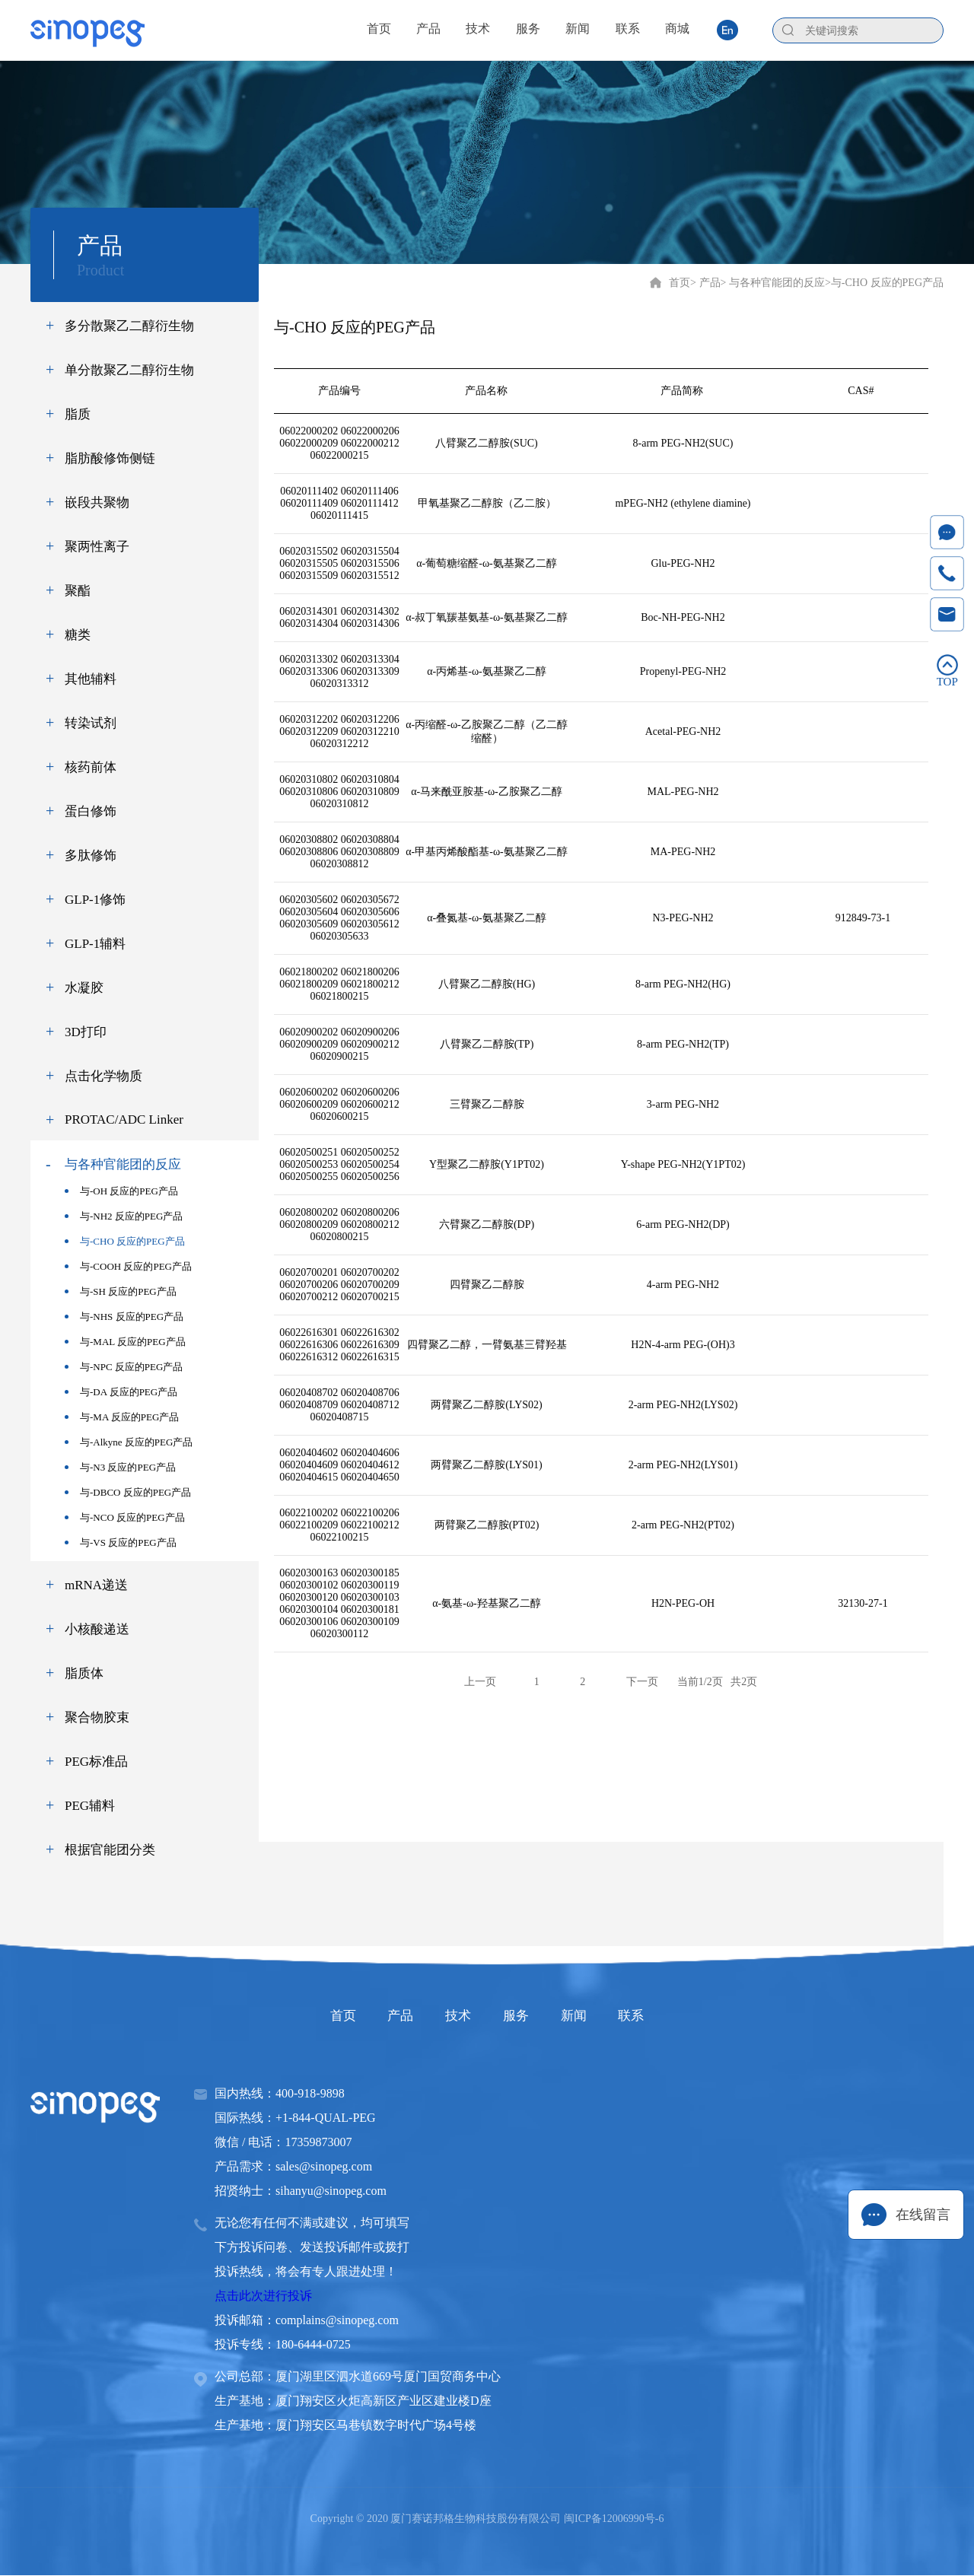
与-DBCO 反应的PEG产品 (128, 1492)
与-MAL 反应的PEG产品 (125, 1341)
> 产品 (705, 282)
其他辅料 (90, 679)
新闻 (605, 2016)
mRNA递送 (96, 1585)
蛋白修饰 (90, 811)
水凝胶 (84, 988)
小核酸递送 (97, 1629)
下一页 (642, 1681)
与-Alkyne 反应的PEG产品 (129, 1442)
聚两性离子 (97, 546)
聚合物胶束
* * *
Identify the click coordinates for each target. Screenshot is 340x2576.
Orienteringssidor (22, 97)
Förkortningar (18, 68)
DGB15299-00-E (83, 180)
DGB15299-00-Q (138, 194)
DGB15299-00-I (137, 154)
---
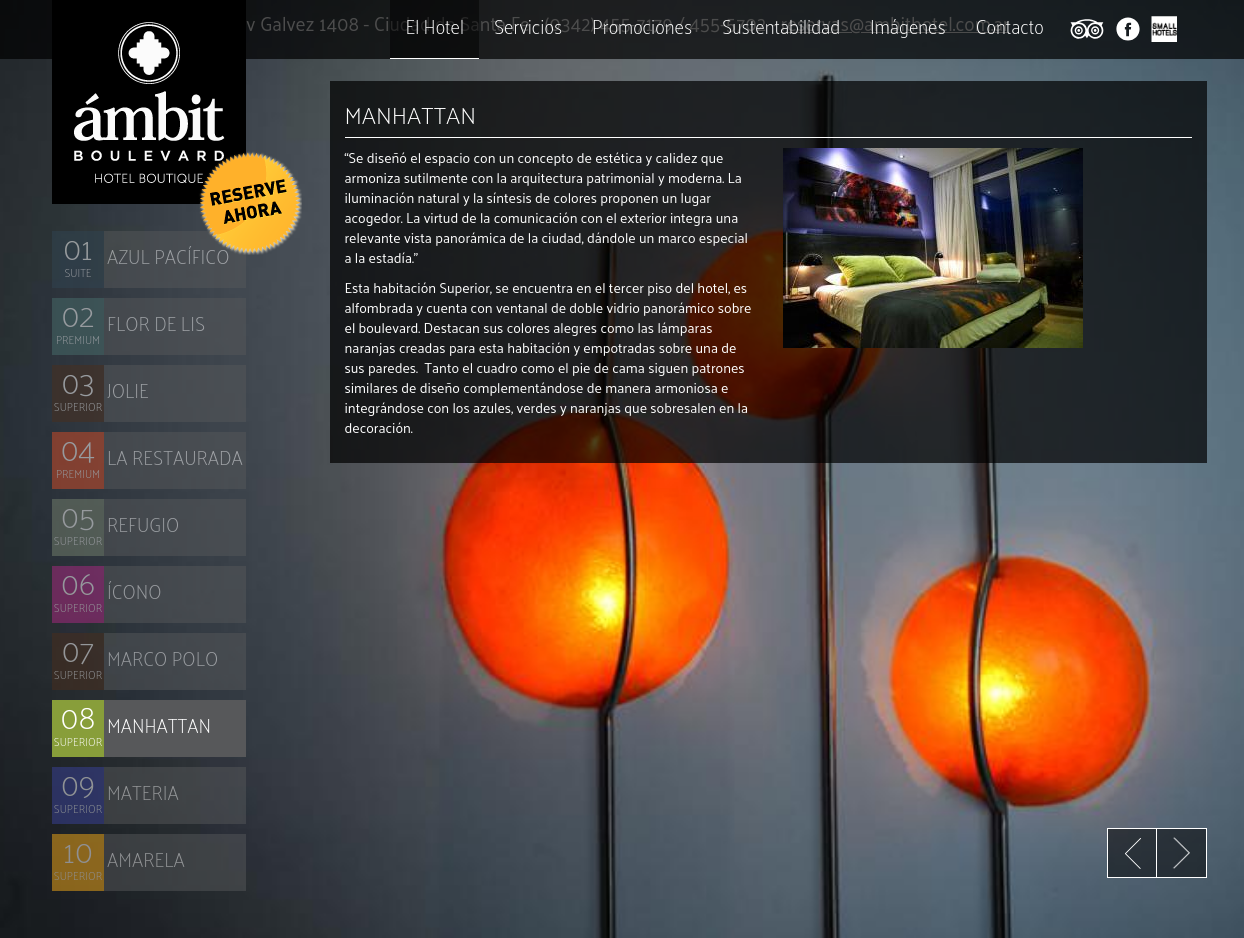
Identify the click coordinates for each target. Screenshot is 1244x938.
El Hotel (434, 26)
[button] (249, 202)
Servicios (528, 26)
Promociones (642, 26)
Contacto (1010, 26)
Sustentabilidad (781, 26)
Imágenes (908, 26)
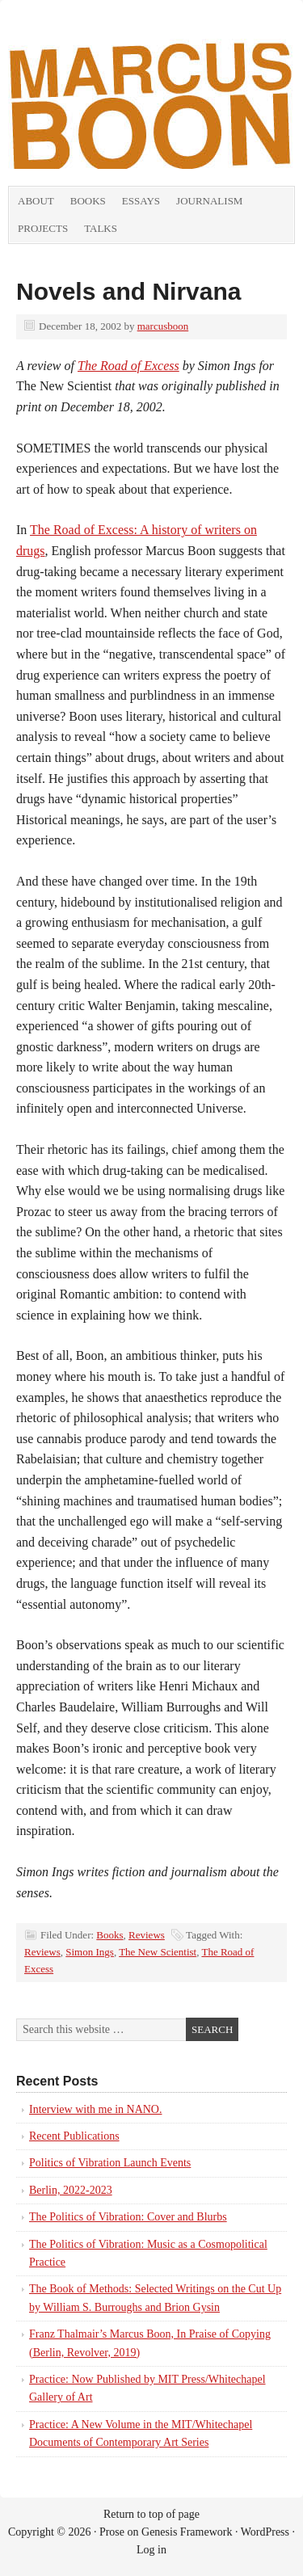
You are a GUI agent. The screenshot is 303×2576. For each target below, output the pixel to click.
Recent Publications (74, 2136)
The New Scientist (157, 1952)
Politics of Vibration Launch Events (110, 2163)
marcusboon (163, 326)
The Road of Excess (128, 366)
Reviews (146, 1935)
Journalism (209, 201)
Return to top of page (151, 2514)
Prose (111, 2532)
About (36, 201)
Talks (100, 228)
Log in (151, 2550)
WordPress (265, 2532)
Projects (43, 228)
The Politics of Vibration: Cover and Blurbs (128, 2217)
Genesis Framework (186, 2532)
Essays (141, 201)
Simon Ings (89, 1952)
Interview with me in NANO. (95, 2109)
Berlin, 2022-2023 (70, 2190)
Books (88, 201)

- **Your assignment**
Could you copy every line from the records that has "Identify" in it?

- **Output of the exercise**
Identify the click coordinates for each target. Screenshot is 340x2576.
Identify the click coordinates for each target. Screenshot is 1244x938.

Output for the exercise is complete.